Category: NFT News

SEC moves to sue Uniswap in bid to hobble fast-growing DeFi sector


The Securities and Exchange Commission warned Uniswap on Wednesday that it intends to bring an enforcement action against the company, which is the leading platform for DeFi—a segment of the crypto market where traders rely on computer protocols that act as automated market makers for exchanging various tokens.

The warning came in the form of a so-called Wells Notice, which the SEC sends to a company prior to launching a formal lawsuit and which provides it a final opportunity to rebut any allegations. In this case, that process is likely to prove little more than a formality as the agency has reportedly been investigating Uniswap for some time, and is in the midst of a sweeping crackdown on the crypto industry.

When reached for comment, an agency spokesperson said: “The SEC does not comment on the existence or nonexistence of a possible investigation.”

Fortune has yet to learn the specific nature of the SEC’s allegations against Uniswap Labs—the company that built the protocol of the same name but does not control it. But based on the agency’s recent lawsuits against high-profile crypto firms like Coinbase, the agency is likely to claim the firm illegally offered unregistered securities to the public or that it failed to register as a broker or an exchange.

The impending Uniswap lawsuit comes at a time when the crypto industry has loudly complained the SEC has been operating in bad faith when it comes to the sector, pursuing enforcement actions despite clear rules while failing to account for crypto’s distinct blockchain-based technology. SEC Chairman Gary Gensler has shot back that existing securities laws are clear, and that the crypto sector has sought special treatment while failing to comply—a position echoed by the White House and, especially, by Gensler’s powerful ally, Sen.
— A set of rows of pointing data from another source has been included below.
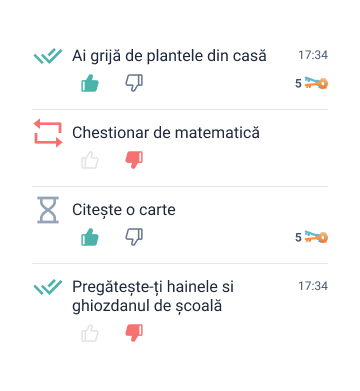This screenshot has width=360, height=391.
Task: Click thumbs down for 'Citește o carte'
Action: click(134, 237)
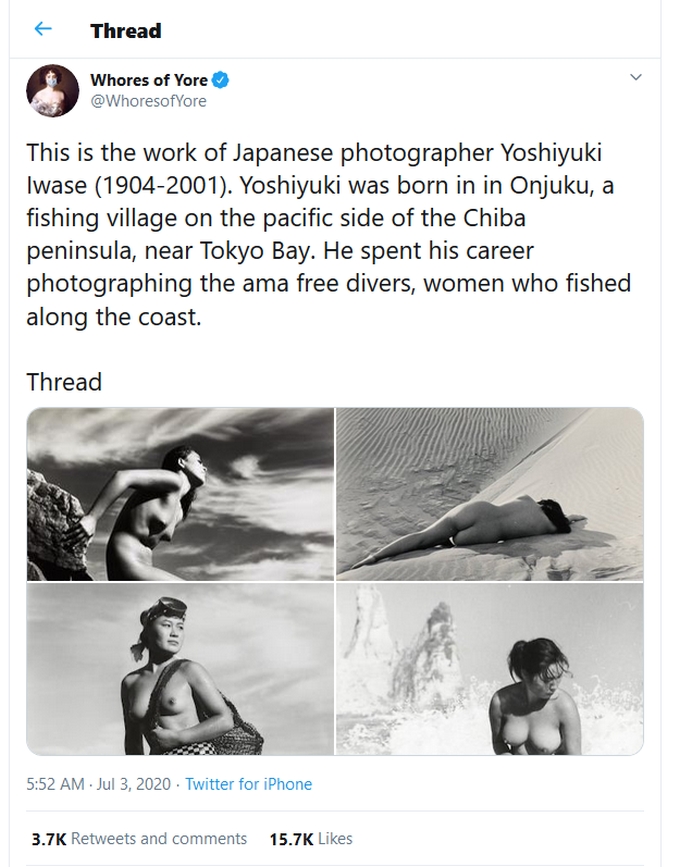Screen dimensions: 680x867
Task: Click the 5:52 AM Jul 3, 2020 timestamp
Action: point(98,785)
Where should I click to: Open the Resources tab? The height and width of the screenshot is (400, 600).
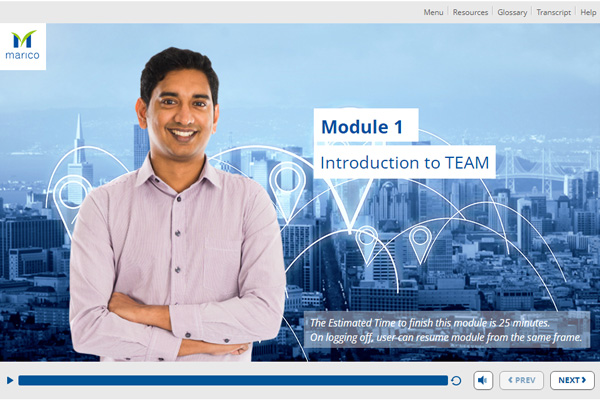coord(470,12)
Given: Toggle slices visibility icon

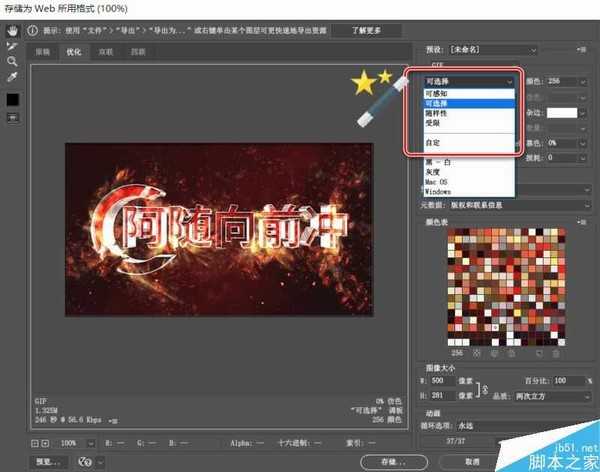Looking at the screenshot, I should click(13, 117).
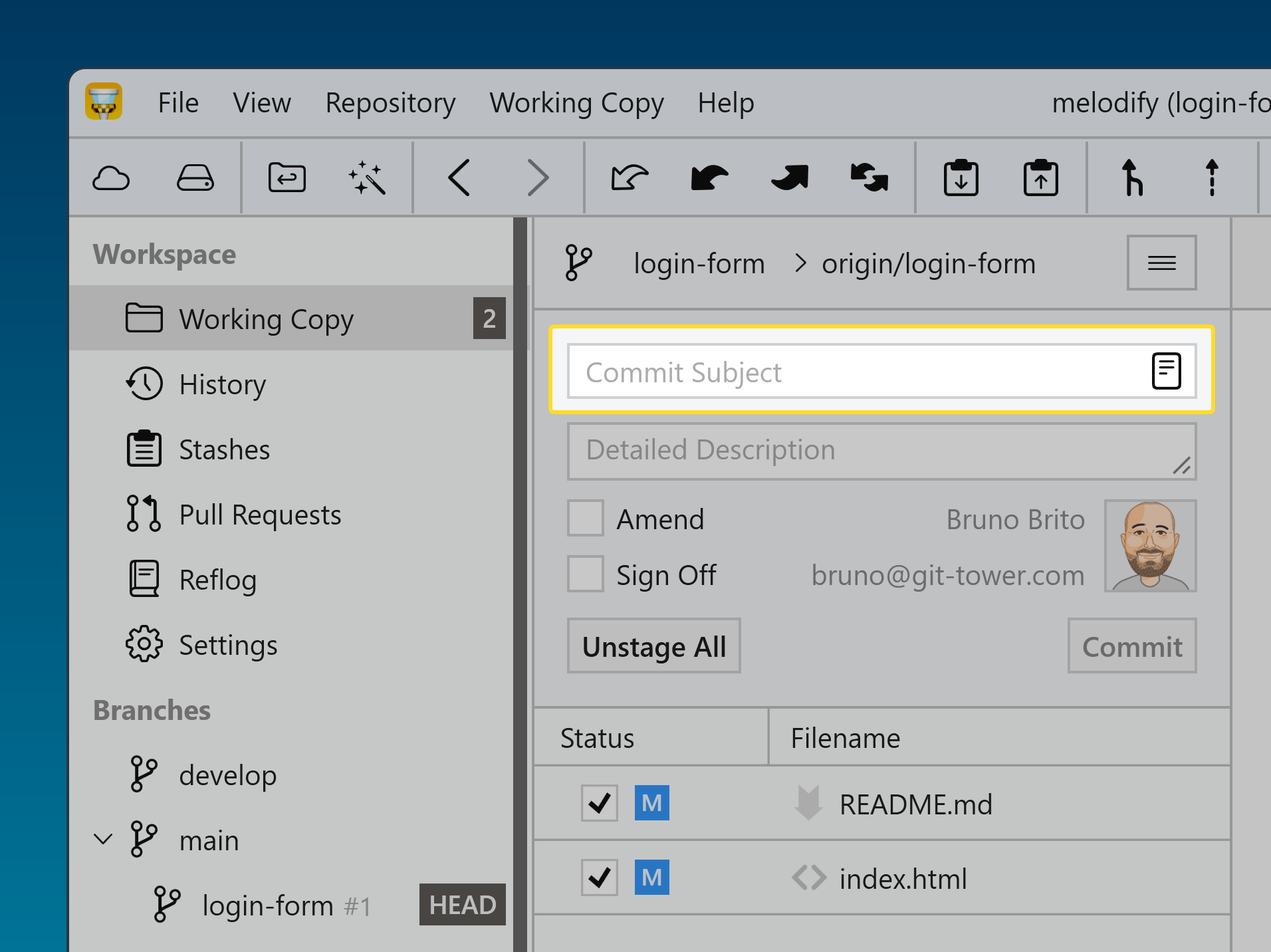Enable the Amend checkbox
The height and width of the screenshot is (952, 1271).
585,518
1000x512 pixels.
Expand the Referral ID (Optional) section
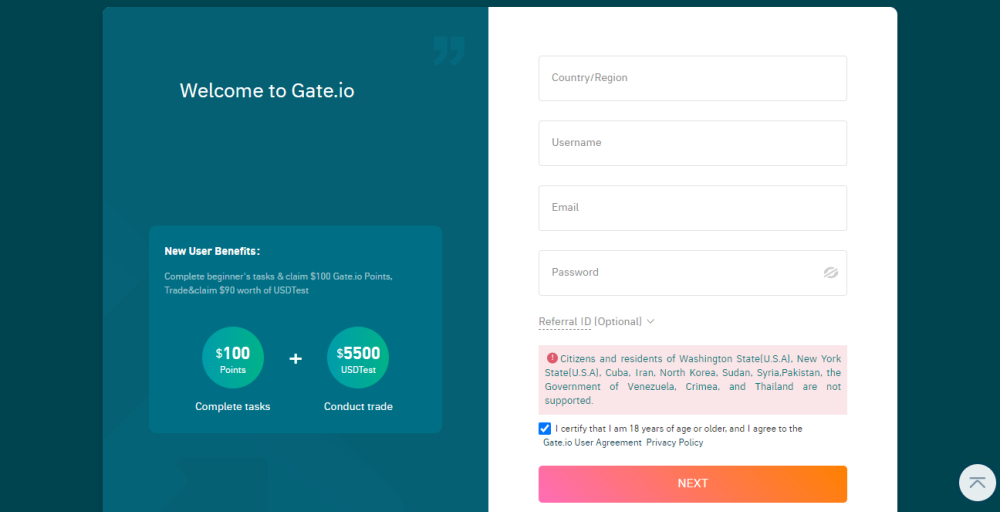pyautogui.click(x=590, y=322)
Elizabeth Warren (D-Mass.).

The conflict between the SEC and the crypto industry has already led to a number of high-profile lawsuits, mostly notably involving Coinbase and Ripple, that turn on the SEC’s jurisdiction over digital assets and on how a 1946 Supreme Court test that defines securities should apply to crypto.

Those lawsuits, which are ongoing, have produced mixed results that have allowed both sides to claim the upper hand, though the most recent ruling suggest the legal momentum lies with the SEC. The outcome of the Uniswap case, however, is especially unpredictable given the unique nature of DeFi technology and a notable legal victory for the company last year in a class-action suit.
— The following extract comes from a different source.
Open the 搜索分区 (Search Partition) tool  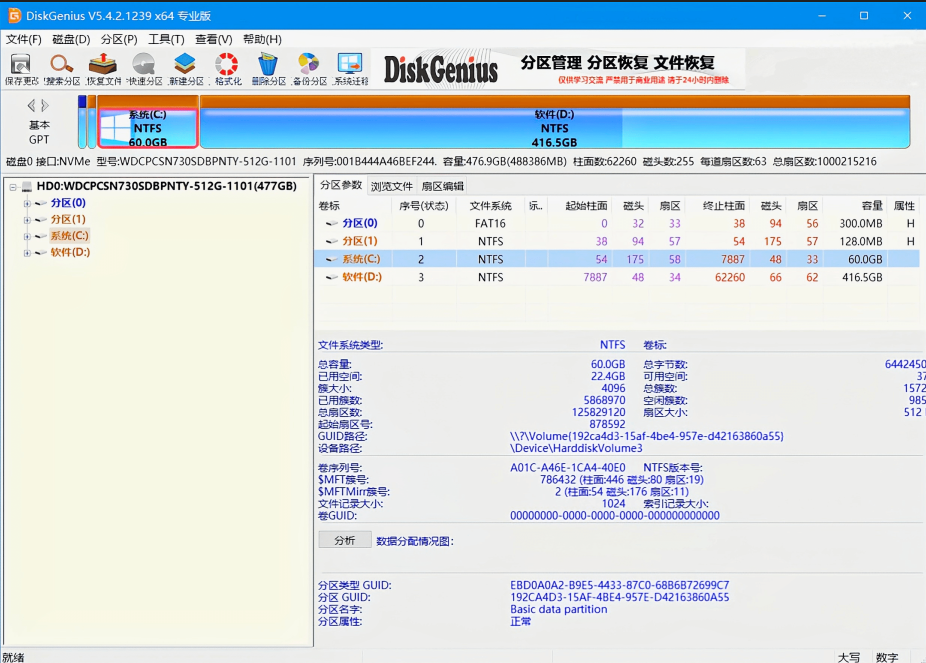click(60, 66)
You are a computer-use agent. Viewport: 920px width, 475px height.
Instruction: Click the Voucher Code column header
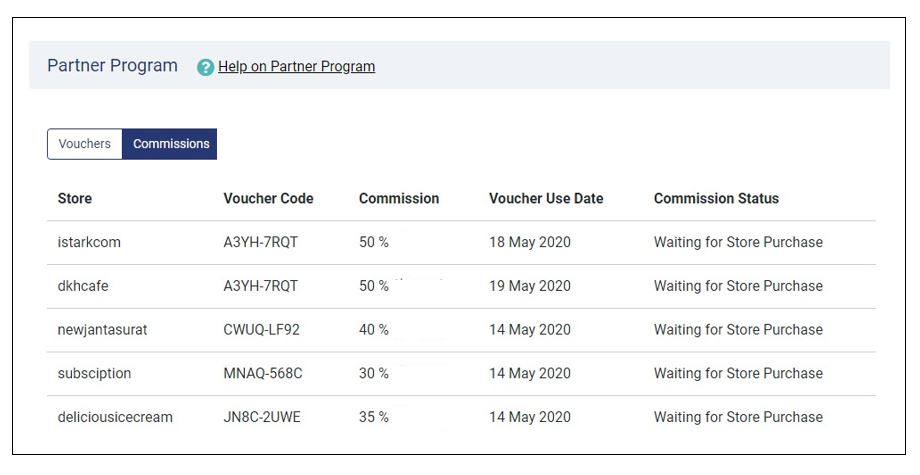tap(268, 198)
The stakes of any lawsuit between the SEC and Uniswap Labs will be high given that DeFi, once a tiny niche of the crypto market, has grown rapidly. Uniswap recently announced that the protocol has facilitated over $2 trillion in transactions, and there is growing interest from mainstream finance about the potential of the underlying technology.
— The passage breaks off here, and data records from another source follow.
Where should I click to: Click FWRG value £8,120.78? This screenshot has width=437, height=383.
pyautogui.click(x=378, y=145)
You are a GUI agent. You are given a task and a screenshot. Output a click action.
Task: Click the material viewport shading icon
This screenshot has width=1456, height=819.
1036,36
DeFi platforms as self-driving cars

Unliked conventional brokerages or crypto exchanges, DeFi platforms don’t have a central authority that serves as a counterparty for trades, or that sits between buyers and sellers. Instead, they rely on automated protocols overseen purely by code that set rules for trading, collateral requirements, and so on.

Come to my page!

In the case of Uniswap Labs, founder Hayden Adams wrote the original underlying code that powers the protocol, and the company provides an interface for users to trade certain crypto tokens. But the protocol itself is open-source and used by many other projects in the DeFi world.

This distinction was critical in resolving a class-action suit filed against Uniswap Labs last year that claimed the company was responsible for traders who had been scammed. In that case, the plaintiffs argued that Adams had built the equivalent of a dangerous self-driving car that was running amok.

Uniswap Labs took up the self-driving car metaphor as well, but argued that the technology it had built was neutral—and that whether individuals used it for bad or for good was beyond its control. In a sophisticated ruling that described the nuances of DeFi in detail, a federal judge sided cleanly with Uniswap Labs, handling the DeFi sector a major victory.

More recently, in a ruling last month in the SEC’s lawsuit against Coinbase, the judge refused to throw out claims the company was offering illegal securities—but did rule that Coinbase’s decentralized wallet offering could not be considered a broker for purposes of the SEC’s authority. This finding is likely to boost Uniswap Labs’s case in any lawsuit with the SEC, though it does not account for the company’s interface over which the company has control and that has, in the past, highlighted tokens the SEC later deemed to be securities.

People close to Uniswap Labs told Fortune the company is prepared to offer a “worthy fight” in court, and claimed the company’s legitimacy is reflected in the fact it has chosen to operate in broad daylight in New York City rather than offshore.